> [How to complete this task] Your answer should consist of the complete listing, repeated verbatim.

> [Given entries]

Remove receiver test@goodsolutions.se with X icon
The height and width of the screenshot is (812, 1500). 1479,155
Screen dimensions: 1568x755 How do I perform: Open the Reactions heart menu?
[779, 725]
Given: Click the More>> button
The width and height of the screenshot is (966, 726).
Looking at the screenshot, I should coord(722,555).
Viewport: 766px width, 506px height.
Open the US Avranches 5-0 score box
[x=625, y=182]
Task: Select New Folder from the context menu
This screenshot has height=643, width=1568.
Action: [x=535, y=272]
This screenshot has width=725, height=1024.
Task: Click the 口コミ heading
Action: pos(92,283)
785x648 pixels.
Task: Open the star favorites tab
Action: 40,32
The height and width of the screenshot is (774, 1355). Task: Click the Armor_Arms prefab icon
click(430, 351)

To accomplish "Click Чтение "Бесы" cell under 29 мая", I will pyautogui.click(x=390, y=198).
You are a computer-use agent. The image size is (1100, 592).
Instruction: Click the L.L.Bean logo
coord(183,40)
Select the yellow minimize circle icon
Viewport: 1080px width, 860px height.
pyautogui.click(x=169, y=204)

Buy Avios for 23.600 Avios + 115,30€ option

> [Solved problem]
Remove receiver test@goodsolutions.se with X icon
The height and width of the screenshot is (812, 1500). 1479,155
Screen dimensions: 1568x755 How do I perform: Open the Reactions heart menu?
[779, 725]
Given: Click the More>> button
The width and height of the screenshot is (966, 726).
Looking at the screenshot, I should coord(722,555).
Viewport: 766px width, 506px height.
Open the US Avranches 5-0 score box
[x=625, y=182]
Task: Select New Folder from the context menu
This screenshot has height=643, width=1568.
Action: [x=535, y=272]
This screenshot has width=725, height=1024.
Task: Click the 口コミ heading
Action: pos(92,283)
785x648 pixels.
Task: Open the star favorites tab
Action: 40,32
The height and width of the screenshot is (774, 1355). Task: Click the Armor_Arms prefab icon
click(430, 351)

To accomplish "Click Чтение "Бесы" cell under 29 мая", I will pyautogui.click(x=390, y=198).
You are a computer-use agent. The image size is (1100, 592).
Instruction: Click the L.L.Bean logo
coord(183,40)
Select the yellow minimize circle icon
Viewport: 1080px width, 860px height.
pyautogui.click(x=169, y=204)

Buy Avios for 23.600 Avios + 115,30€ option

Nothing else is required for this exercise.